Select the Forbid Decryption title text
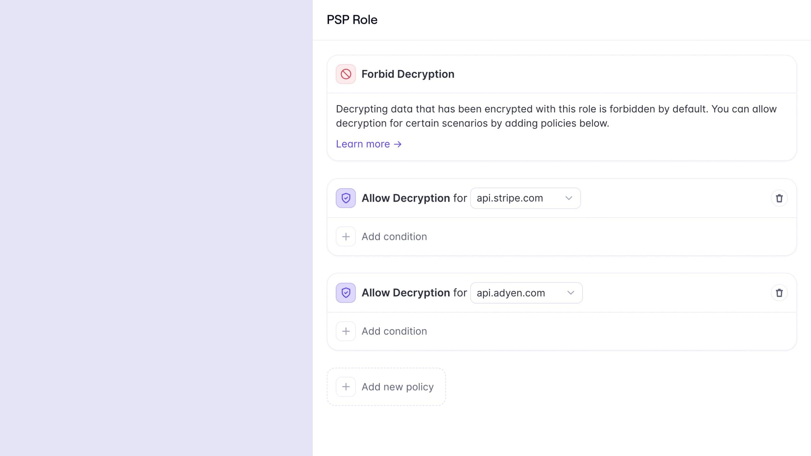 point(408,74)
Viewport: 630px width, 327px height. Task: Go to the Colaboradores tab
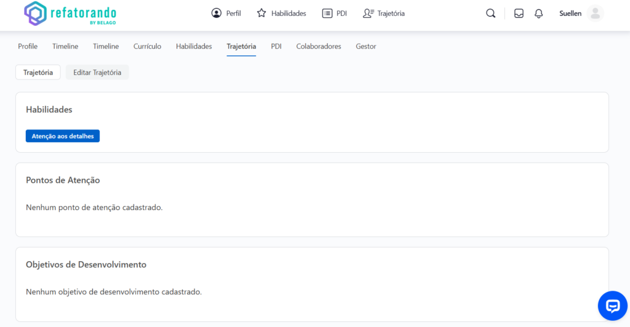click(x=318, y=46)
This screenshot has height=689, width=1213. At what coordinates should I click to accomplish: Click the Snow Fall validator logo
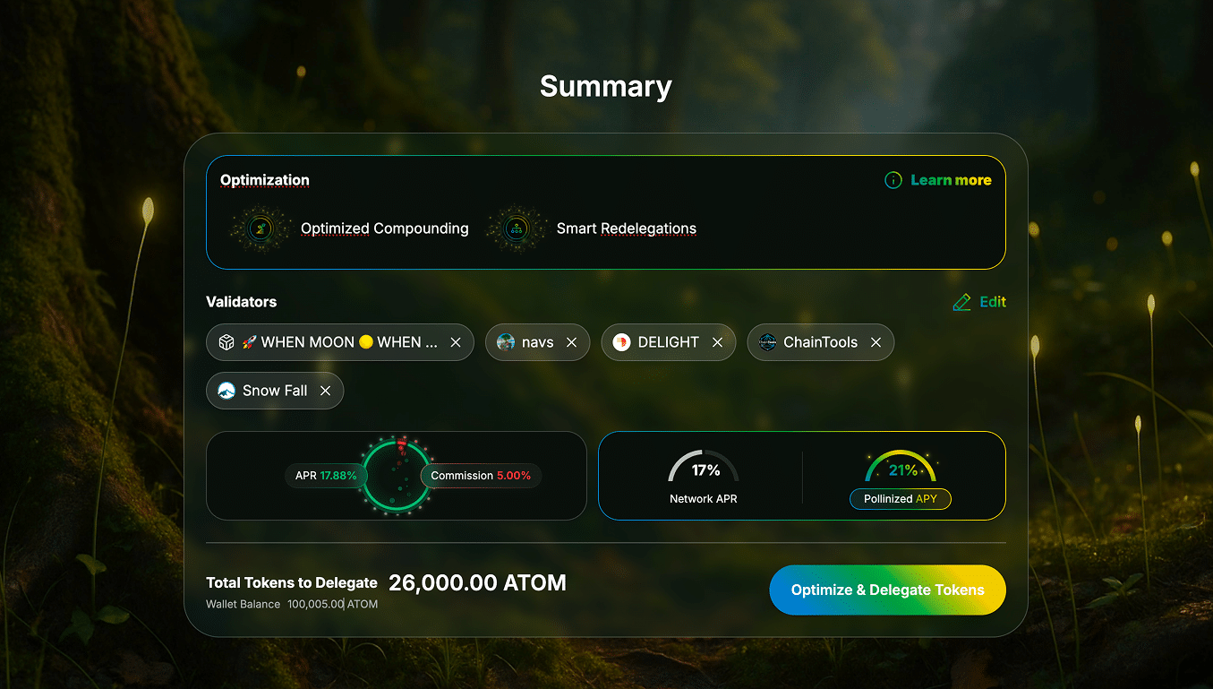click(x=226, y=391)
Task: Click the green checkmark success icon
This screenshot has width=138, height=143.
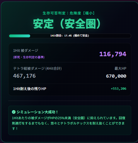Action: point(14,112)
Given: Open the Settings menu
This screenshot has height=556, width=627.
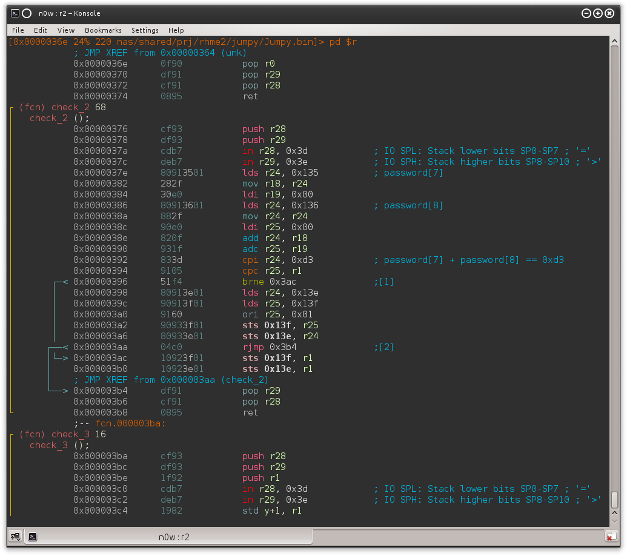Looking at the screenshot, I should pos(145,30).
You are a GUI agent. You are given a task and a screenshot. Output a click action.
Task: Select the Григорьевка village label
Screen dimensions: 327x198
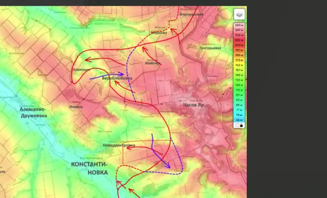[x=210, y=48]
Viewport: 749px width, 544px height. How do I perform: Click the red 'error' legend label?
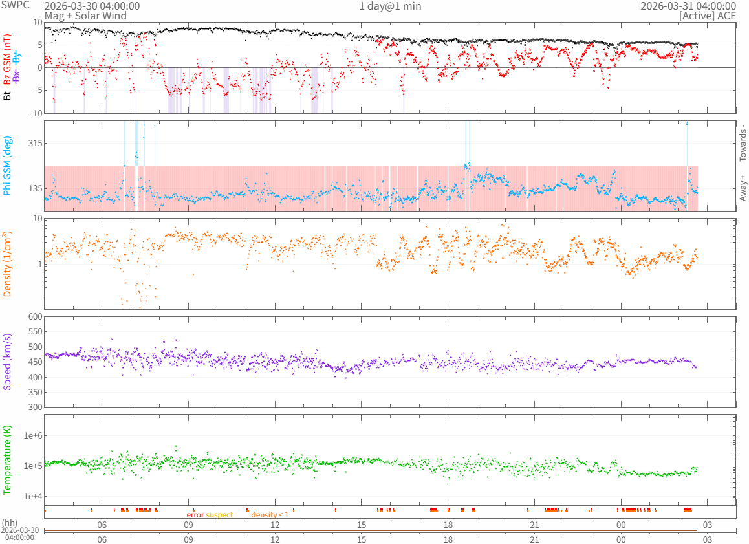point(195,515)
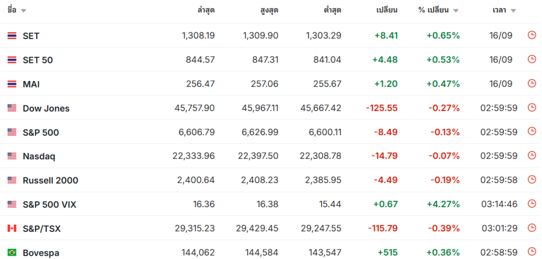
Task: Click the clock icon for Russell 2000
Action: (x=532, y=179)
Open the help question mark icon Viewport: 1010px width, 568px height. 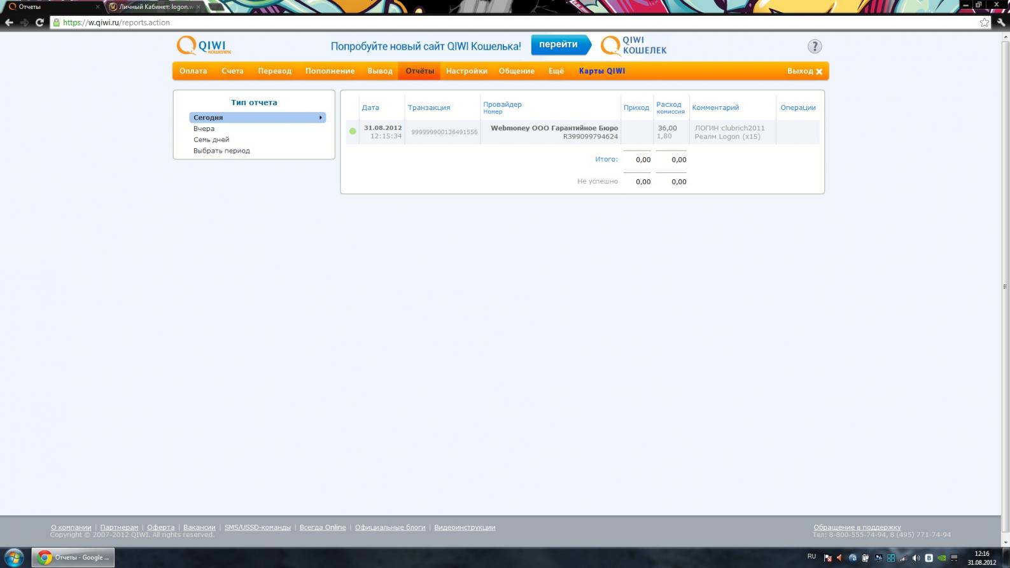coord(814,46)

...

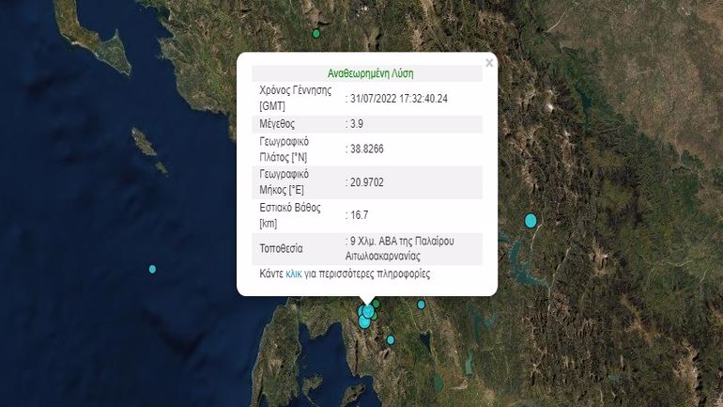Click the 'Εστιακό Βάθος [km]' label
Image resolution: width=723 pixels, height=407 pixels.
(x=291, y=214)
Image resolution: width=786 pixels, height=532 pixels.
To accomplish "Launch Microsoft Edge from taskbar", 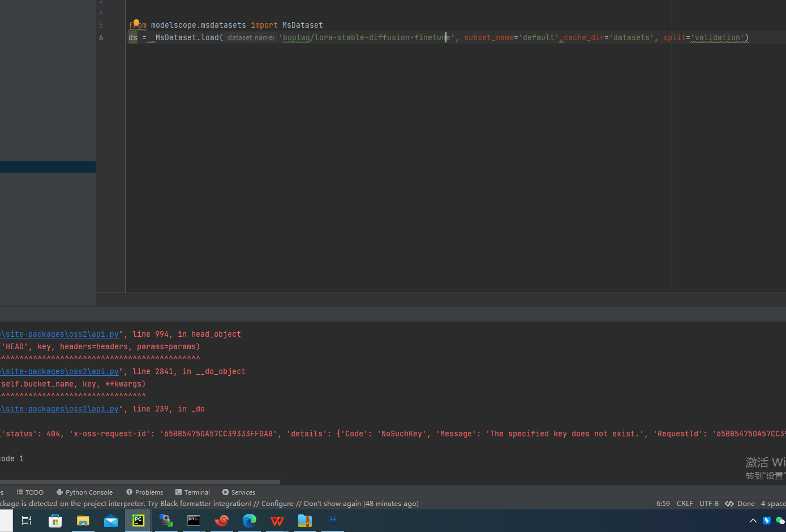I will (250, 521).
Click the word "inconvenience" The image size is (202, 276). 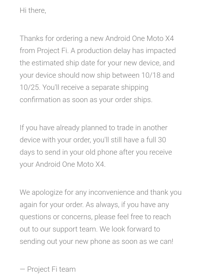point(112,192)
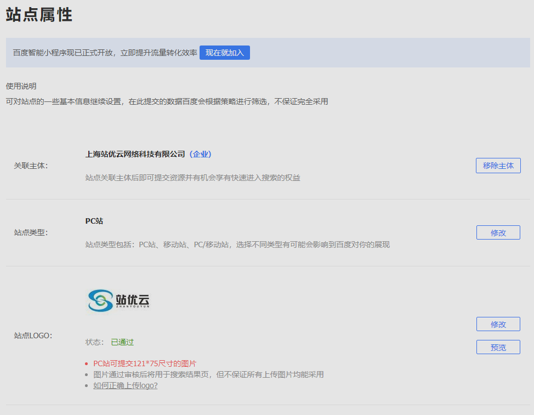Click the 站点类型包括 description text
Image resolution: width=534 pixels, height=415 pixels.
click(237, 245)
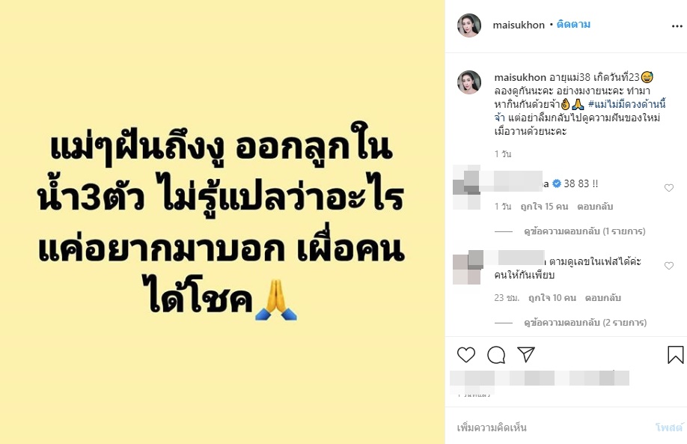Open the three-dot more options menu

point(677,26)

● SET EXERCISE
Rewrite the items from the line containing "Select the Forbid Decryption title text" down through the line containing "click(x=226, y=391)", keeping their requests and shifting every coordinate in the answers up by 135. Omit the pictures.

● ANSWER
Select the Forbid Decryption title text
 point(543,209)
Viewport: 630px width, 327px height. Task: Go to the Colaboradores tab
click(x=453, y=181)
This screenshot has height=689, width=1213. At what coordinates should I click to accomplish: Click the Snow Fall validator logo
click(x=361, y=526)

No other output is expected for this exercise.